- **WHAT THE TASK REQUIRES**
In the entries below, find the line containing "The height and width of the screenshot is (518, 928)." and the line containing "You are a GUI". Copy those two lines and everything between them exactly, without the pictures.

- **RECORDS TO PROCESS**
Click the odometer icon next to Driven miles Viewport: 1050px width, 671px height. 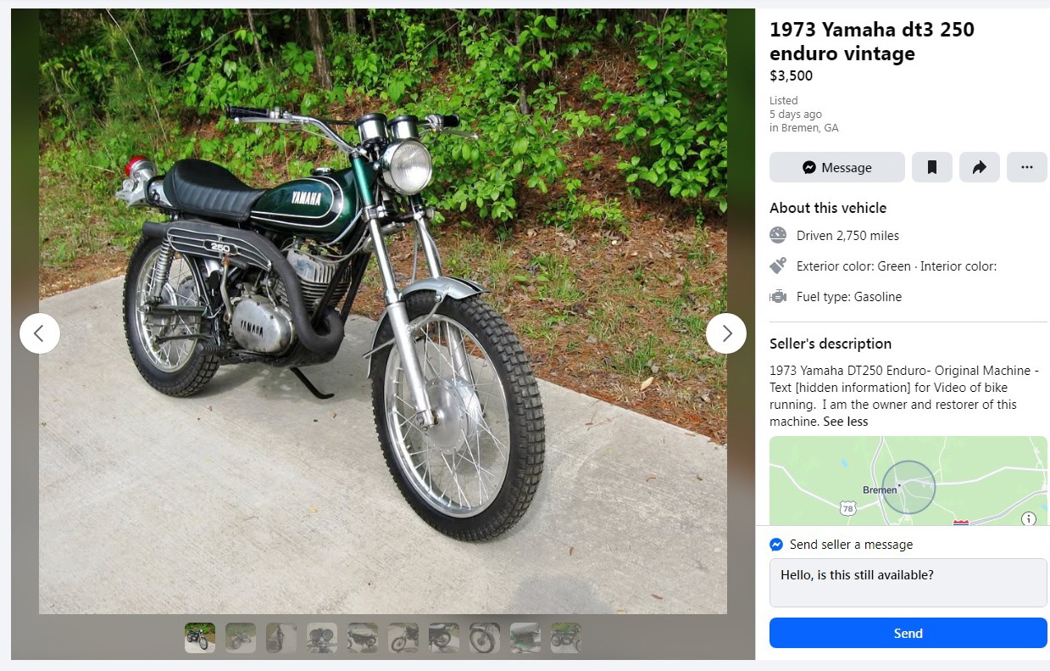pyautogui.click(x=778, y=236)
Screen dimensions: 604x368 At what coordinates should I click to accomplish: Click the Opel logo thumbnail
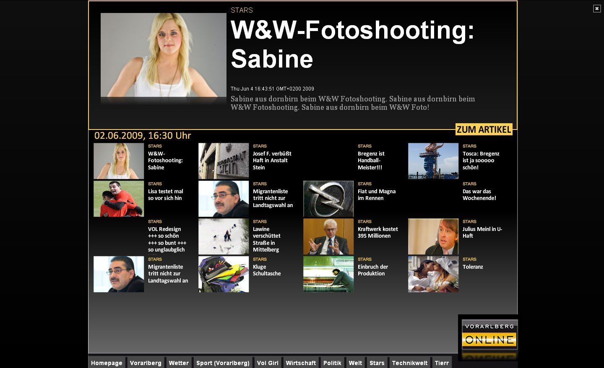click(x=328, y=199)
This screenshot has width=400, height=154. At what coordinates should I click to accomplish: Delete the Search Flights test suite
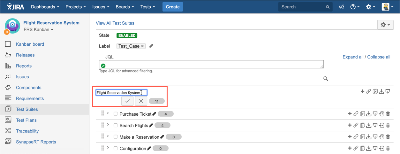388,125
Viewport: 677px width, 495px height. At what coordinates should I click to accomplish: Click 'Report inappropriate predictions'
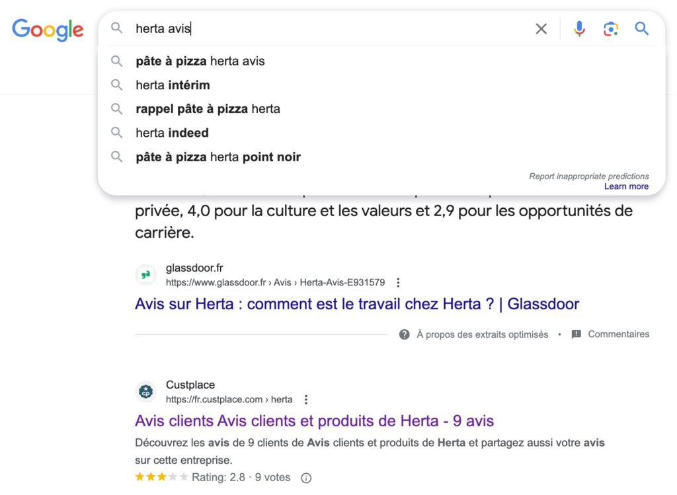(x=588, y=176)
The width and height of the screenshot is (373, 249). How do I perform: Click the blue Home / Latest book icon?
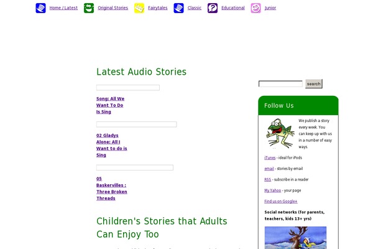click(40, 8)
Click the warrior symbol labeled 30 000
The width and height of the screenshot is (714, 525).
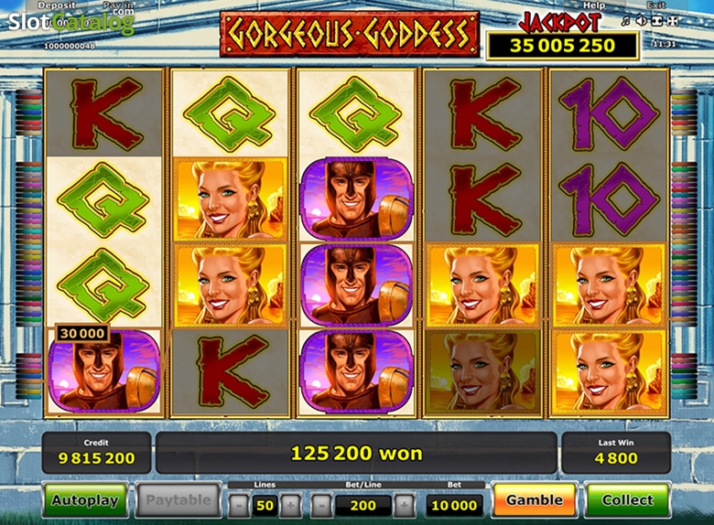point(103,371)
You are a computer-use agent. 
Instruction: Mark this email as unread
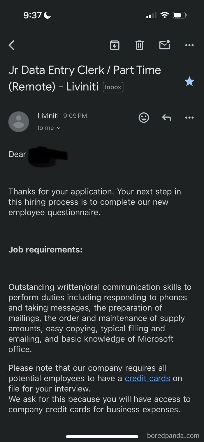pos(164,45)
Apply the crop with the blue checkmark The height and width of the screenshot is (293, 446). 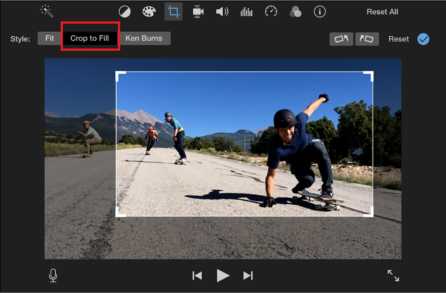[x=423, y=39]
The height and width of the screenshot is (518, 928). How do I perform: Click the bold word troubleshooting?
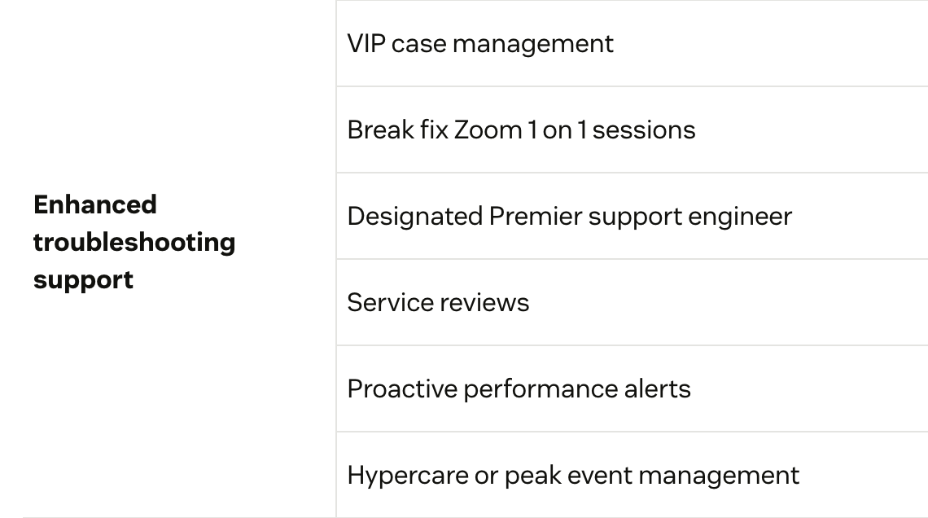[134, 243]
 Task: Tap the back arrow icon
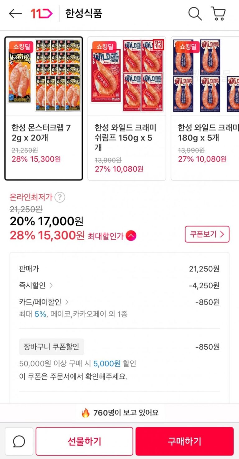[15, 14]
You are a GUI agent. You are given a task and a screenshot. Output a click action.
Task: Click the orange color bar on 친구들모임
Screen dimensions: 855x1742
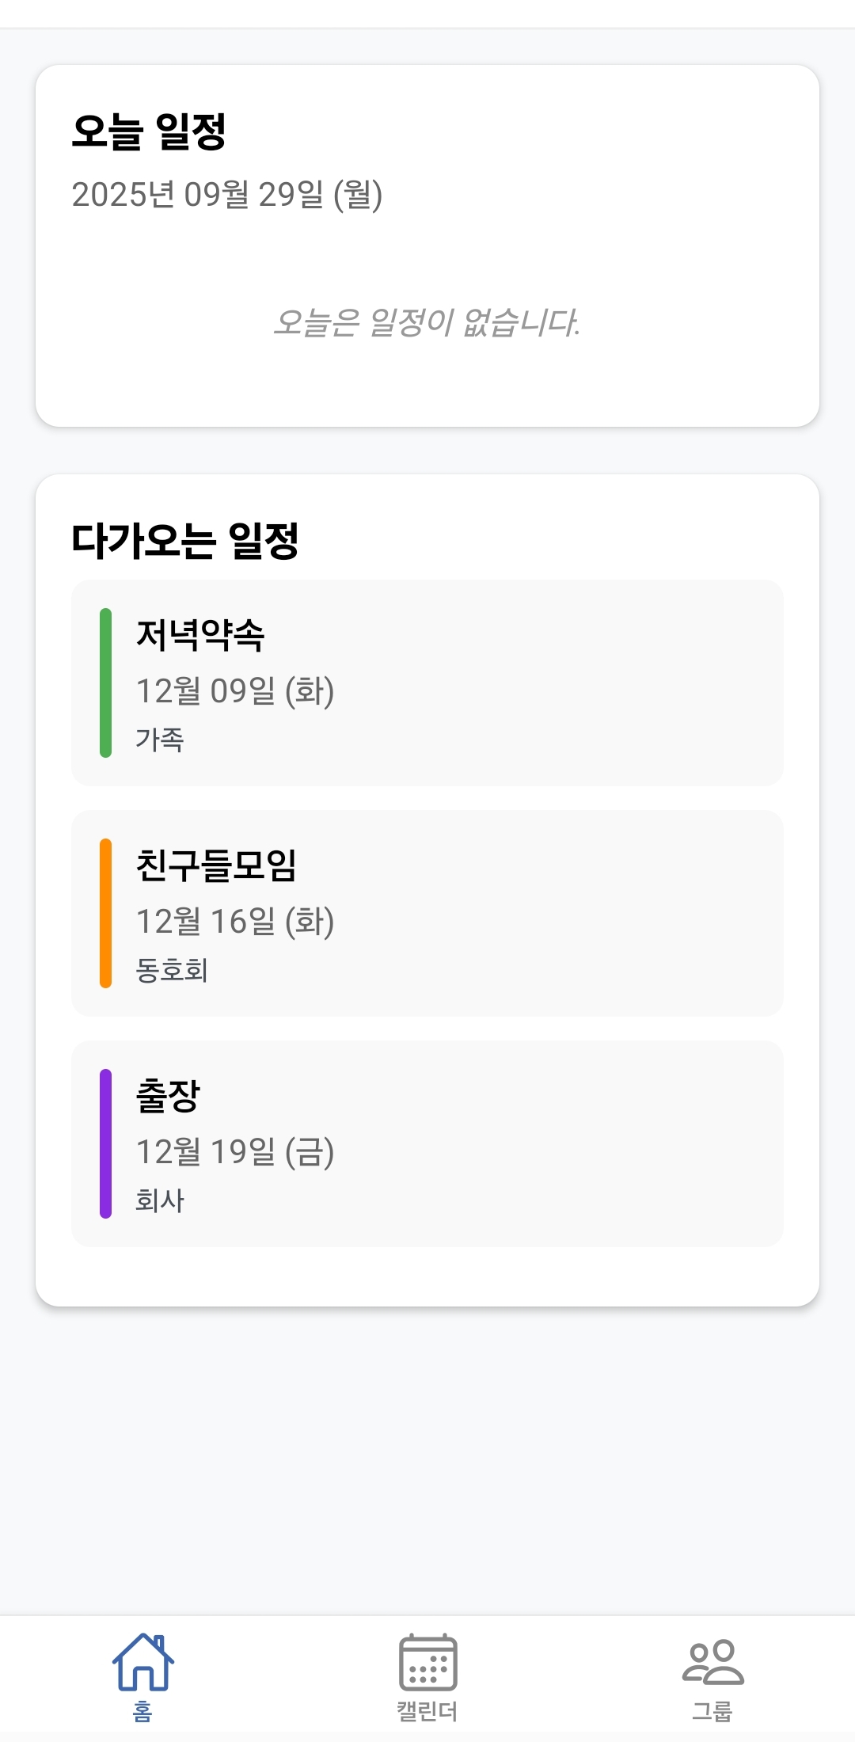[105, 913]
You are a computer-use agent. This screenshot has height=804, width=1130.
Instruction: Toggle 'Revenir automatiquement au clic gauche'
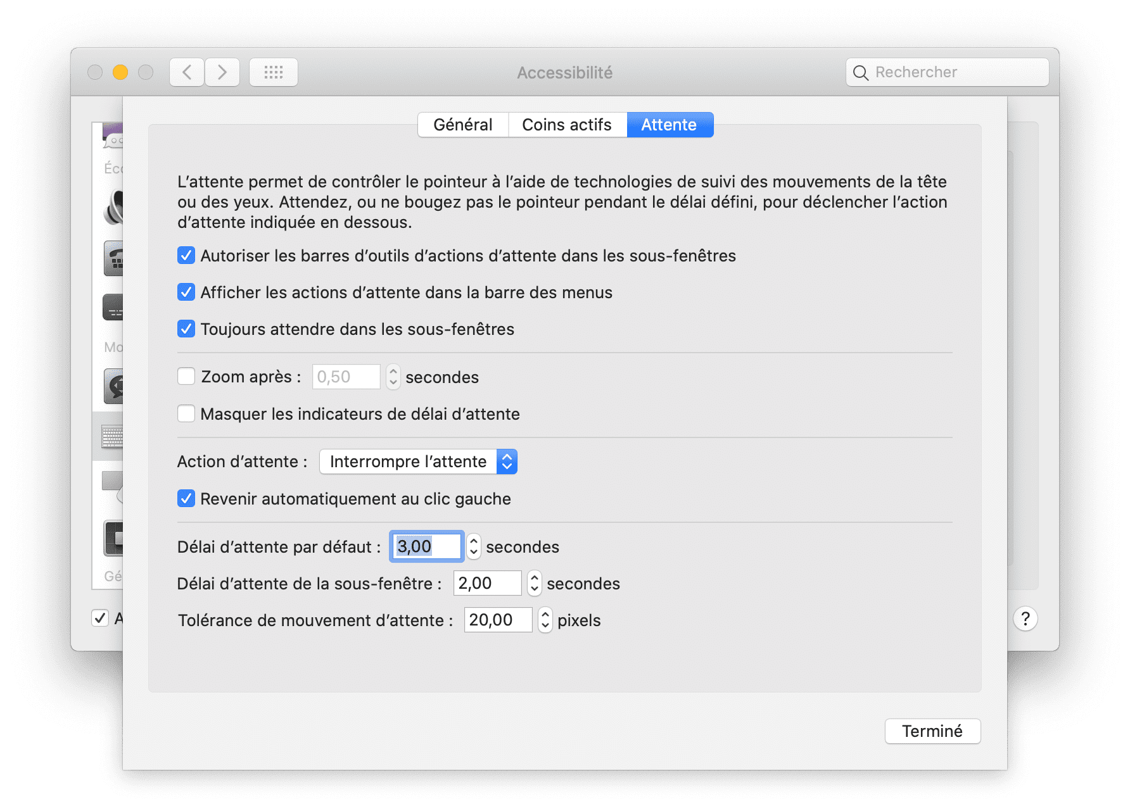click(186, 499)
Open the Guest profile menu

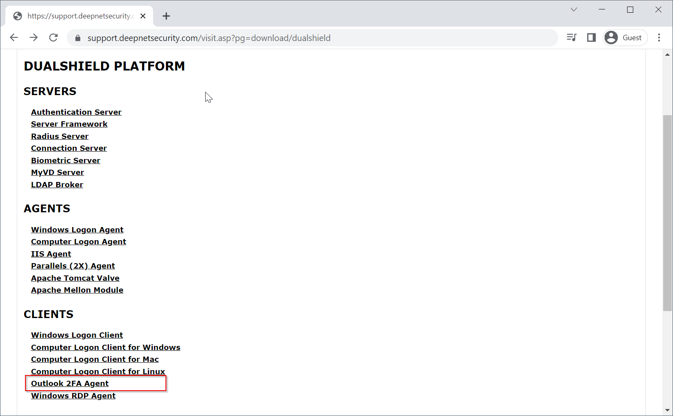[x=625, y=38]
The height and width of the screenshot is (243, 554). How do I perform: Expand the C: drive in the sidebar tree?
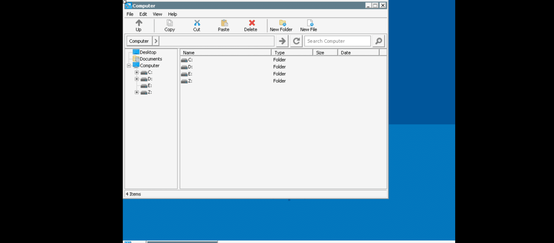coord(136,72)
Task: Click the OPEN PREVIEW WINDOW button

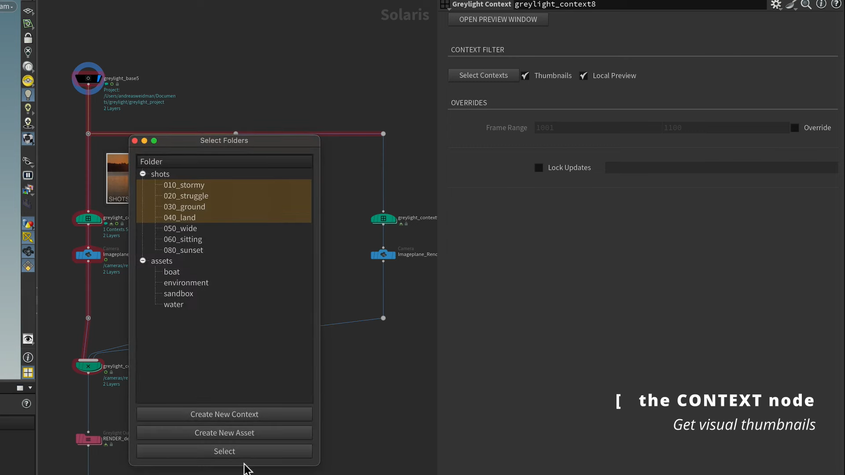Action: pos(498,19)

- **EXERCISE SOLUTION**
The height and width of the screenshot is (518, 928). How do I perform: Click the bold word troubleshooting?
[134, 243]
 Task: Tap the back arrow icon
[15, 14]
You are a GUI agent. You are given a task and a screenshot. Output a click action.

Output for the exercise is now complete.